# Problem to work on
In the parser code below, rewrite the block that begins "defined :: Category -> String" as a short list of what it takes, what it checks and what it returns.

# Document section
┄┄┄┄┄┄
Next, defined functions and operators.

  defined :: Category -> String -> [[Token]] -> SourcePos -> Result Tree
  defined cat name statements pos = do
    ss <- mapM categorizeAndBind statements
    if null ss then err $ makeSyntaxError pos source $ "Invalid empty " ++ name
    else if treeCategory (last ss) /= CatArray then err $ makeSyntaxError (tokenPos $ head $ last statements) source $ "Invalid " ++ name ++ ": last statement must be an array"
    else Right $ DefinedBranch cat ss

  tokenToTree (TokenDfn statements pos)            = defined CatFunction "dfn" statements pos
  tokenToTree (TokenDadv statements pos)           = defined CatAdverb "dadv" statements pos
  tokenToTree (TokenDconj statements pos)          = defined CatConjunction "dconj" statements pos

Assignments:

  assignment :: Category -> String -> [Token] -> SourcePos -> Result Tree
  assignment cat name ts pos = AssignBranch cat name <$> (categorizeAndBind ts >>=
    requireOfCategory cat (\c -> makeSyntaxError pos source $ "Invalid assignment of " ++ show c ++ " to " ++ show cat ++ " name"))

  tokenToTree (TokenArrayAssign name ts pos)       = assignment CatArray name ts pos
  tokenToTree (TokenFunctionAssign name ts pos)    = assignment CatFunction name ts pos
  tokenToTree (TokenAdverbAssign name ts pos)      = assignment CatAdverb name ts pos
  tokenToTree (TokenConjunctionAssign name ts pos) = assignment CatConjunction name ts pos

And finally, guards and exit statements.
┄┄┄┄┄┄
# Supplied data
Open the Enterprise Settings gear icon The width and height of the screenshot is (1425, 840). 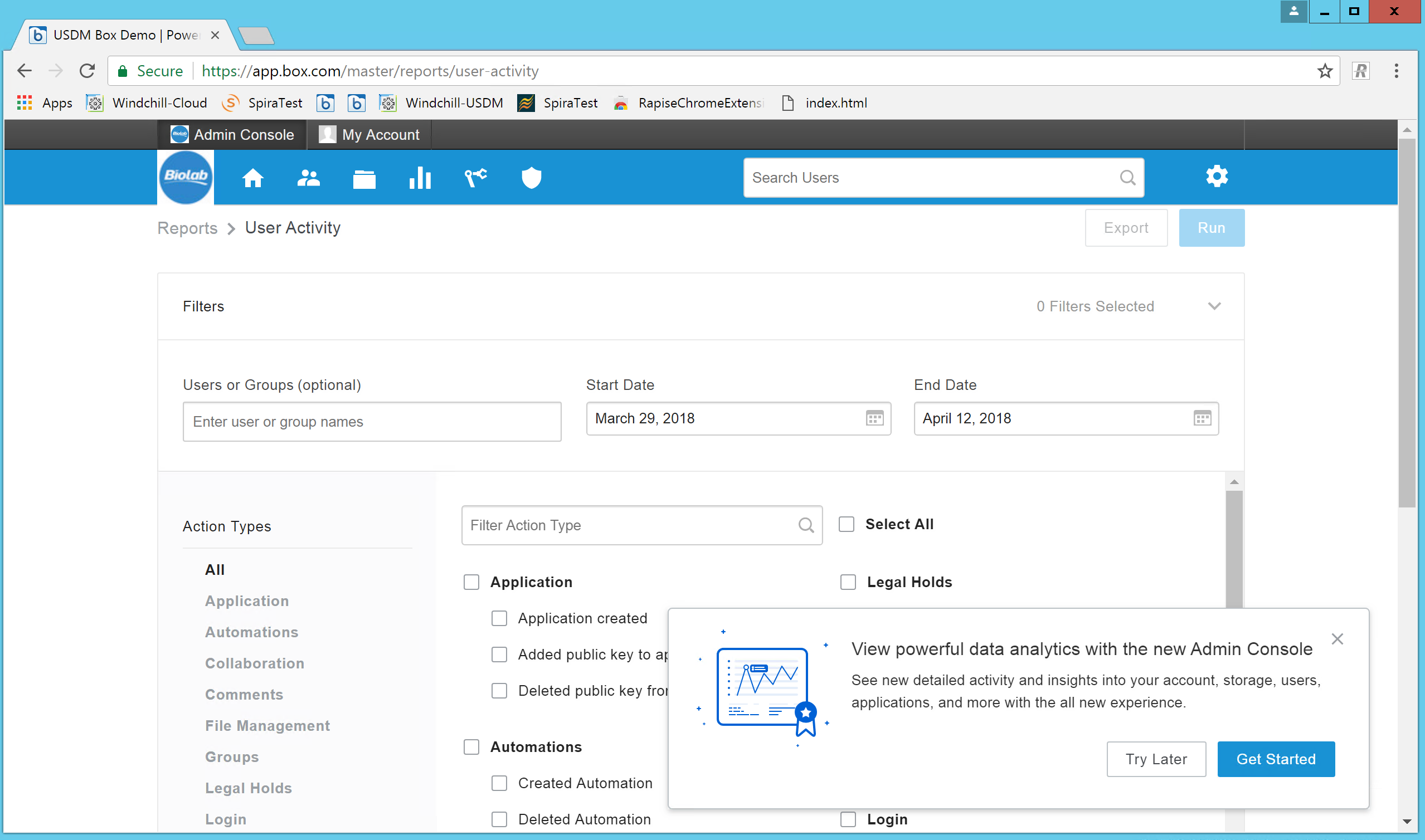[x=1216, y=177]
┄┄┄┄┄┄
# Expected answer
- It takes a category, a name string, a list of token statements and a source position, and returns a Result Tree.
- It runs categorizeAndBind on every statement.
- If no statements result, it returns a syntax error at the given position: "Invalid empty " followed by the name.
- If the last statement's category is not CatArray, it returns a syntax error at the position of that statement's first token: "Invalid " plus the name plus ": last statement must be an array".
- Otherwise it returns Right with a DefinedBranch of the category and the statements.